TASKS TO CARRY OUT
A. In the forum thread below about Discovery's next bicycle brand, which team does one poster say used to ride Merckx bicycles?
B. Name every username that posts in the forum thread below about Discovery's bicycle sponsor.
C. Reproduce the forum thread below word for word from "## Guest (Apr" to "real cool !!".

EXTRACTED TEXT
# Poll: What Will Disco Ride Next Year?



## il sogno (Jul 15, 2002)

Johann Brunyeel looked awfully "tense" after yesterday's Paris-Roubaix. What brand of bicycle will Discovery ride next year? Vote here.


----------



## rocco (Apr 30, 2005)

It's not all good but nonetheless Disco will still be on Twreks next year.


----------



## il sogno (Jul 15, 2002)

rocco said:


> It's not all good but nonetheless Disco will still be on Twreks next year.


I thought for sure you'd vote for the Time.


----------



## rocco (Apr 30, 2005)

il sogno said:


> I thought for sure you'd vote for the Time.



No... I'm a realist.


----------



## atpjunkie (Mar 23, 2002)

*Eddy needs a team!!!!!!!*

and the team Scandium has a nice pedigree at P-R. Then they could pick up Axle too. Plus with the Belgian DS's and Belgian riders it'd be all good.


----------



## rocco (Apr 30, 2005)

*I'd heard that Disco had their eyes on Axel last year*



atpjunkie said:


> and the team Scandium has a nice pedigree at P-R. Then they could pick up Axle too. Plus with the Belgian DS's and Belgian riders it'd be all good.



Seems like a great plan to me... but I'm not holding my breath.


----------



## il sogno (Jul 15, 2002)

atpjunkie said:


> and the team Scandium has a nice pedigree at P-R. Then they could pick up Axle too. Plus with the Belgian DS's and Belgian riders it'd be all good.


I had meant to put the Merckx's in as a choice but forgot. The old Motorola team rode them, Disco could go back to them. And they are a great bicycle.


----------



## dagger (Jul 22, 2004)

*I know what they won't ride*

Bontrager Satellite forks.


----------



## TurboTurtle (Feb 4, 2004)

il sogno said:


> Johann Brunyeel looked awfully "tense" after yesterday's Paris-Roubaix. What brand of bicycle will Discovery ride next year? Vote here.


Hummer. - TF


----------



## Guest (Apr 10, 2006)

il sogno said:


> I had meant to put the Merckx's in as a choice but forgot. The old Motorola team rode them, Disco could go back to them. And they are a great bicycle.


And they look real cool !!

DATASET ROWS
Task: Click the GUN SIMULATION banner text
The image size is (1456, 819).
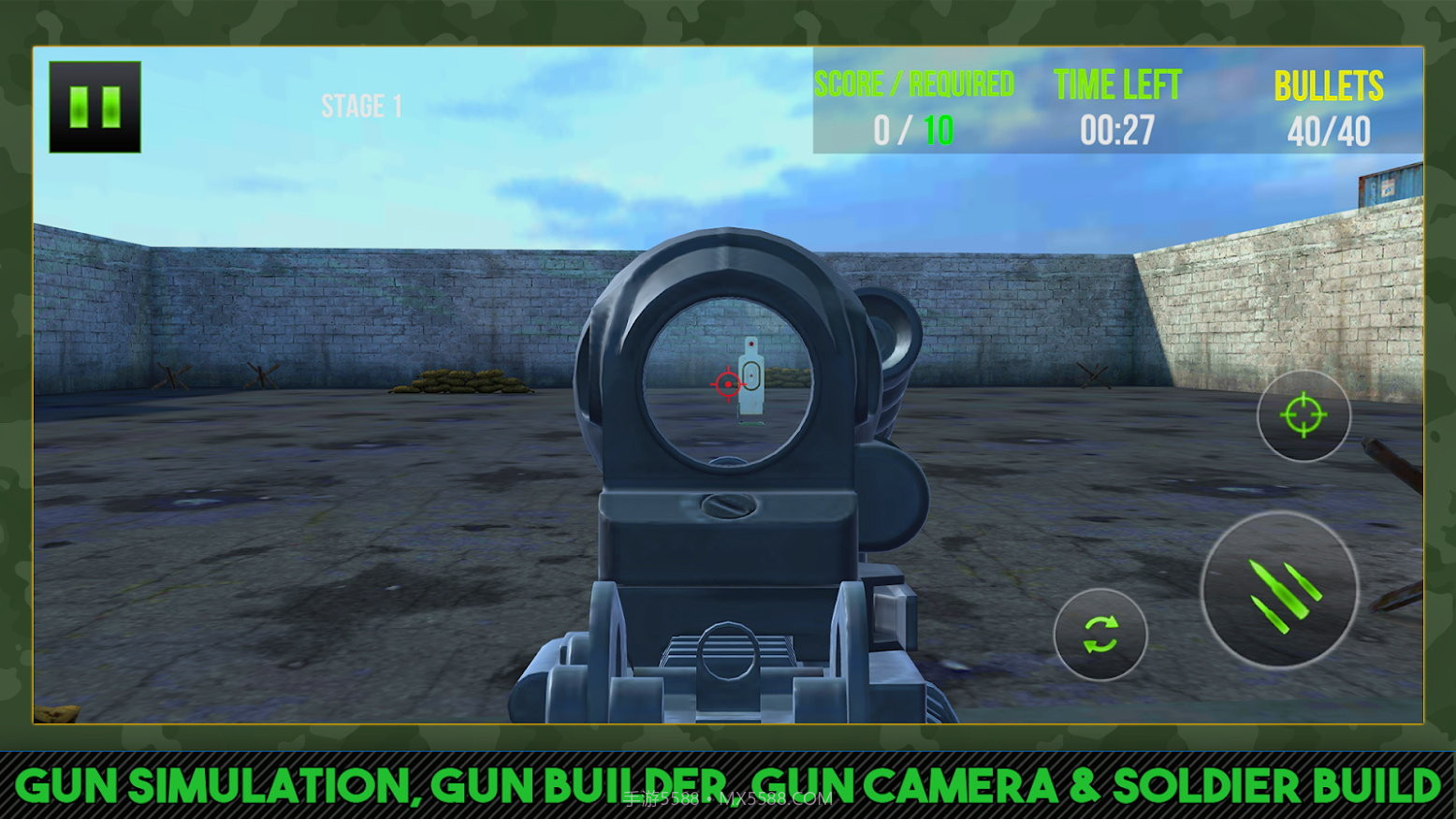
...
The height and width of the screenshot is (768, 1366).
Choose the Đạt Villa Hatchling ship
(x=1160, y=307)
==
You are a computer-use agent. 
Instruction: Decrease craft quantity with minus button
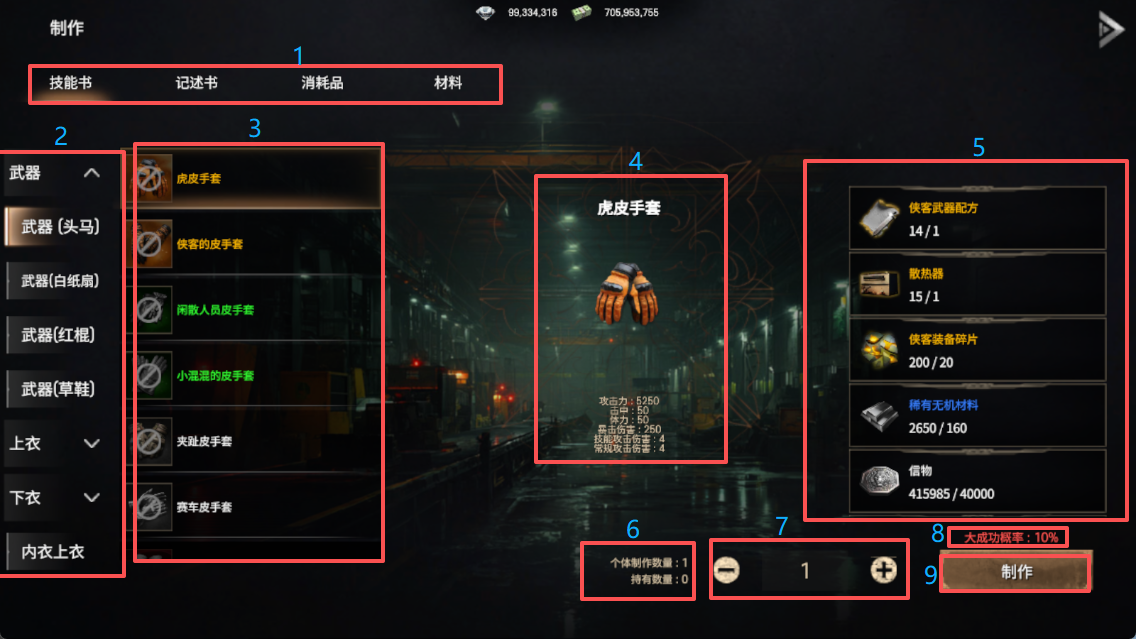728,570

RESULTS BY TASK
A. The old Motorola team.

B. il sogno, rocco, atpjunkie, dagger, TurboTurtle, Guest

C.
## Guest (Apr 10, 2006)

il sogno said:


> I had meant to put the Merckx's in as a choice but forgot. The old Motorola team rode them, Disco could go back to them. And they are a great bicycle.


And they look real cool !!